Bedrock token count callbacks #20

Closed NAPTlME closed 1 month ago

NAPTlME commented 2 months ago

Updated both the BedrockLLM and ChatBedrock classes to yield token counts and stop reasons upon generation/call. This works for streaming/non-streaming as well as messages vs raw text.

The goal behind this is to take the input/output tokens and stop reasons directly from the Bedrock call and use them in a CallbackHandler on_llm_end.

Example use

from typing import Any
from uuid import UUID

from langchain.callbacks.base import BaseCallbackHandler
from langchain.chains import ConversationChain
from langchain.memory import ConversationTokenBufferMemory

from langchain_core.runnables import RunnableConfig

from langchain_aws.chat_models import ChatBedrock
from langchain_core.outputs import LLMResult

class BedrockHandler(BaseCallbackHandler):

    def __init__(self, initial_text=""):
        self.text = initial_text
        self.input_token_count = 0
        self.output_token_count = 0
        self.stop_reason = None

    def on_llm_new_token(self, token: str, **kwargs):
        self.text += token
        # do something

    def on_llm_end(
        response: LLMResult,
        run_id: UUID,
        parent_run_id: UUID | None = None,
        **kwargs: Any,
    ) -> Any:
        if response.llm_output is not None:
            self.input_token_count = response.llm_output.get("usage", {}).get("prompt_tokens", None)

Task requirements:
a - Retype a passage of the Bedrock token count page word for word. Begin at the words "NAPTlME commented 2" and stop after "vs raw text.".
b - Answer these questions from the Bedrock token count page:
(i) Which two classes were updated to yield token counts and stop reasons?
(ii) In which CallbackHandler method are the input/output tokens and stop reasons meant to be used?
(iii) From which module does the example import ChatBedrock?

Source material:
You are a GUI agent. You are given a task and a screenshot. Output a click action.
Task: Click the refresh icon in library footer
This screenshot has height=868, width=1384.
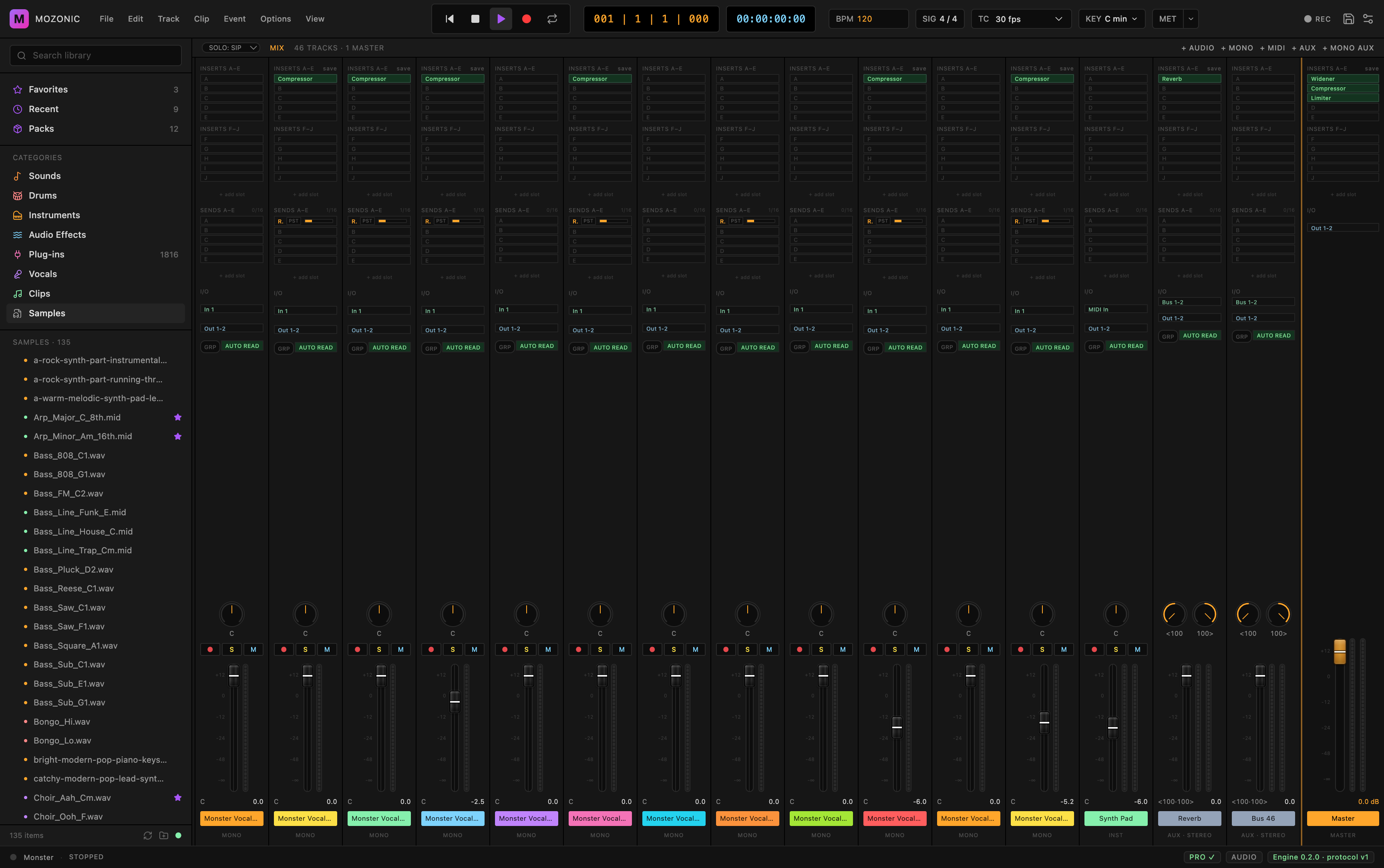pos(147,835)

Answers by task:
a -
NAPTlME commented 2 months ago

Updated both the BedrockLLM and ChatBedrock classes to yield token counts and stop reasons upon generation/call. This works for streaming/non-streaming as well as messages vs raw text.

b -
(i) BedrockLLM and ChatBedrock
(ii) on_llm_end
(iii) langchain_aws.chat_models